Despite these accounts, there was no physical evidence for the existence of breast cancer in ancient times. Until now, that is. On Tuesday this week the Ministry of Antiquities in Egypt released a statement, announcing “the discovery of the oldest evidence of breast cancer in the world.” A team of Spanish anthropologists from the University of Jaen made the discovery in the necropolis of Qubbet el-Hawa, west of the Egyptian city of Aswan. The evidence comes from the skeleton of a woman who lived 4,200 years ago, where the breast cancer metastasized into her bones (see image below).

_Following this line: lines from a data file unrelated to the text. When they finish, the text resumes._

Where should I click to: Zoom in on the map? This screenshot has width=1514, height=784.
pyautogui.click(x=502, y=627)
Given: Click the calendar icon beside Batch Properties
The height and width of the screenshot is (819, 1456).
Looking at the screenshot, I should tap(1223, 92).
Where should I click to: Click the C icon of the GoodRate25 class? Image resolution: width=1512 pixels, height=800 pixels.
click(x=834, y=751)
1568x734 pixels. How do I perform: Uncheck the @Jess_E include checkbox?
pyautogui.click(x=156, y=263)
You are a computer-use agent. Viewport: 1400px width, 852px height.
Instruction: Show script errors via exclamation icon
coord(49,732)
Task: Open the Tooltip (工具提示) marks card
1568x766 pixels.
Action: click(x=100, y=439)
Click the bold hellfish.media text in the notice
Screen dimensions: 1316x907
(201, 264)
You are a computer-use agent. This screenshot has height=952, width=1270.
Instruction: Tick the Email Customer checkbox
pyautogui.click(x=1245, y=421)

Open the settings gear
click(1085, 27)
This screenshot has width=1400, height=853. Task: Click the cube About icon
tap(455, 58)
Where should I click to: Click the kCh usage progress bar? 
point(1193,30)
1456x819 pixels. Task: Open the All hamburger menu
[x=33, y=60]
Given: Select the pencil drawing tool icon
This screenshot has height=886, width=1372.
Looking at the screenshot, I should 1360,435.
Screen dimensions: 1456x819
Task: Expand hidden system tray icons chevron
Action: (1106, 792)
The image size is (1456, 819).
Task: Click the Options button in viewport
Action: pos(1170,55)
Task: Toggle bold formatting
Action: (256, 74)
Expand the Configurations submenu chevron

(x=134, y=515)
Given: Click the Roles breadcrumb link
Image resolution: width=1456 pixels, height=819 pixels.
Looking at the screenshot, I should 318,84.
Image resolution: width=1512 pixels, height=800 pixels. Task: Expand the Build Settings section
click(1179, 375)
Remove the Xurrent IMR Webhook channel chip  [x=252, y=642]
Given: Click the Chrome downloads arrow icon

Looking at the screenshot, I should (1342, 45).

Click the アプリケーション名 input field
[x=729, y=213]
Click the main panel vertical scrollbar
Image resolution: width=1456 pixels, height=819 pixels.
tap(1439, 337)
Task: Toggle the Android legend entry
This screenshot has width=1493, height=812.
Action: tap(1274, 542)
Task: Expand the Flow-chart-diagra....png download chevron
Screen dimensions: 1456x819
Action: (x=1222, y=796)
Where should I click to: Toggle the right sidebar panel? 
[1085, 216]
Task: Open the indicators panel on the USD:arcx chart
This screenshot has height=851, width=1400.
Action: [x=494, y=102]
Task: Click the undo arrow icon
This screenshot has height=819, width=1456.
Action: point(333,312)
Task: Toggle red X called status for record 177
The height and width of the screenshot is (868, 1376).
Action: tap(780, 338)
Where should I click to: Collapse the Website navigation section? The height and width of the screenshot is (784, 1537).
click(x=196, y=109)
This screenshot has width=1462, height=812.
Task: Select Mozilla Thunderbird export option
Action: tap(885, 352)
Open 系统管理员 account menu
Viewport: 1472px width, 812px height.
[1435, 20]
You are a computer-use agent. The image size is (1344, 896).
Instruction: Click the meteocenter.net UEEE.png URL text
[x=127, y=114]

Who was this unfortunate woman? The scientists have suggested that she was an aristocrat who lived during Egypt’s sixth Pharaonic Dynasty on the Nile River island of Elephantine. They speculated “the virulence of the disease impeded her from carrying out any kind of manual labour, but she was treated and taken care of during a long period until her death.”
Although cancer is one of the leading causes of death in the 21st century, the disease has been largely absent in archaeological records compared to other diseases. Inevitably, this lack of evidence has given rise to the idea that cancer is a modern disease, and its existence can be attributed to lifestyles and the fact that people are now living longer. However, this recent find, together with evidence gathered last year by British researchers who found metastatic cancer in a 3,000-year-old skeleton in the Sudan, suggests that cancer existed in and around the Nile Valley during ancient times.
Towards the end of his book, which has recently been turned into a film, Mukherjee invokes the Greek word onkos, or mass: “It means to carry, to move the burden from one place to the next. It is an image that captures not just the cancer cell’s capacity to travel – to metastasize – but also Atossa’s journey, the long arc of scientific discovery, to outwit, to outlive and survive.”